Garba, which is performed during the Navratri festival throughout Gujarat and many other parts of the country, was nominated by India to be on the list.
Chief Minister Bhupendra Patel made the announcement here on Wednesday that UNESCO has approved the inclusion of Gujarat’s traditional Garba dance in its Representative List of the Intangible Cultural Treasure of Humanity.
Garba, which is performed during the Navratri festival throughout Gujarat and many other parts of the country, was nominated by India to be on the list. The ancient custom of honoring Goddess Mother in the shape of Grba is still going strong today. UNESCO has recognized garba, which has come to symbolize Gujarat, as part of its list of intangible cultural heritage, according to a post by Patel Om X. For Gujarat’s around the world, this is a cause for pride. This is the outcome of the nation’s legacy being valued under Prime Minister Narendra Modi’s direction and being promoted internationally. Patel went on, “Congratulations to the people of Gujarat.”
During the 18th meeting of the Intergovernmental Committee for the Safeguard of the Intangible Culture Heritage, which got underway in Kasane, Botswana, on Tuesday, the inclusion was made in accordance with the 2003 Convention for the Safeguarding of the Intangible Culture Heritage.

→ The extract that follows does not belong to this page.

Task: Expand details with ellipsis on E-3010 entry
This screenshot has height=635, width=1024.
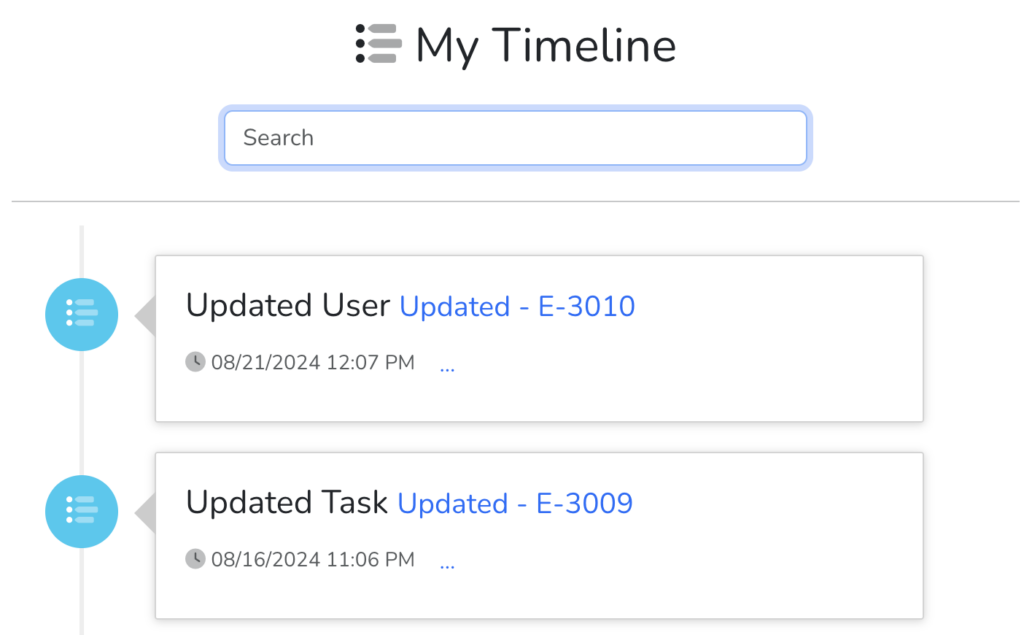Action: (x=447, y=369)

Gujarat’s Garba is the fifteenth Indian ICH element to be added to this list. This inscription emphasizes how important Garba is as a uniting factor that promotes gender and social inclusivity. According to an official release, garba is a dance form with deep ritualistic and devotional roots that unites people from all walks of life and continues to flourish as a vibrant living tradition that unites communities.

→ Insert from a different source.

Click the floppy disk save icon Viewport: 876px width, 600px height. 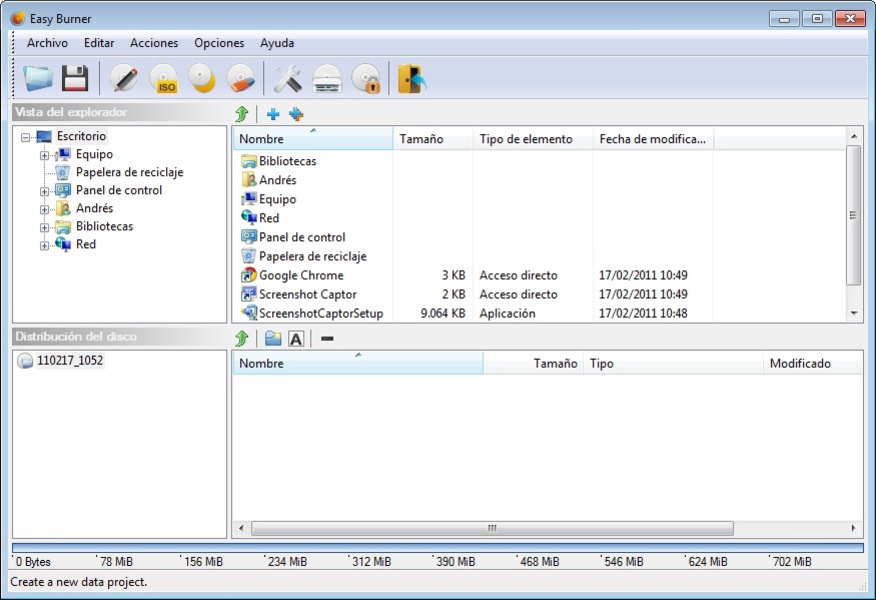[75, 78]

According to the UNESCO website, garba is a symbolic and devoted dance that is performed on the occasion of Navratri, a festival devoted to the worship of the feminine energy, or “Shakti.”
The dance is performed around an image of the mother goddess Amba or a perforated earthenware pot that is lit by an oil lamp. It continued, “The dancers use basic steps to move in a counterclockwise direction to make a circle in the center, along with singing and clapping.”

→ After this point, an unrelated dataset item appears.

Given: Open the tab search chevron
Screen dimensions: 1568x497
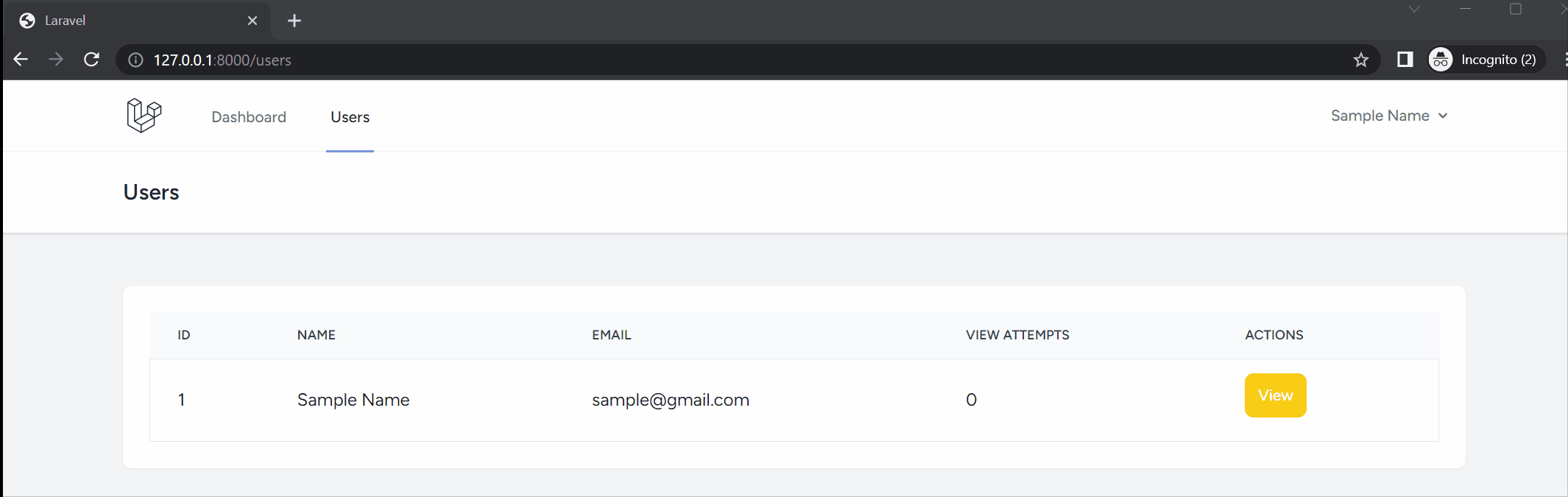Looking at the screenshot, I should (1414, 10).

The tempo gradually increases from slow circular motions to a furious whirling. It stated that a wide range of people, including social groups, religious leaders, artists, dancers, and musicians, participate in Garba celebrations and preparations. Garba promotes social equality by weakening gender, religious, and socioeconomic hierarchies. It said that by remaining inclusive of various and marginalized communities, it strengthens social ties. Indian customs and cultural events like Durga Puja, Ramlila, Vedic Chants, and Kumbh Mela have already been inducted into the UNESCO list.